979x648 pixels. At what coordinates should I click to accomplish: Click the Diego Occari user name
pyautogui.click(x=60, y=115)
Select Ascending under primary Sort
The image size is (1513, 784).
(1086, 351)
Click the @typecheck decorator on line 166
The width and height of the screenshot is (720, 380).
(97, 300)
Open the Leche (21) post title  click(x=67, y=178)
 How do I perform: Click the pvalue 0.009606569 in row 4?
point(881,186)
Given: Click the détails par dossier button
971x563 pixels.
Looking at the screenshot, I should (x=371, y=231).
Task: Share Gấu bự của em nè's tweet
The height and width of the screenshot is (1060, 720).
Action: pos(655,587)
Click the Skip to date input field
______________________________
Up to and including the last line above, starting with the line that contains "971x563 pixels.", return each line exactly and nothing else.

» **ANSWER SECTION**:
971x563 pixels.
Looking at the screenshot, I should (x=371, y=231).
Task: Share Gấu bự của em nè's tweet
The height and width of the screenshot is (1060, 720).
Action: pos(655,587)
Click the Skip to date input field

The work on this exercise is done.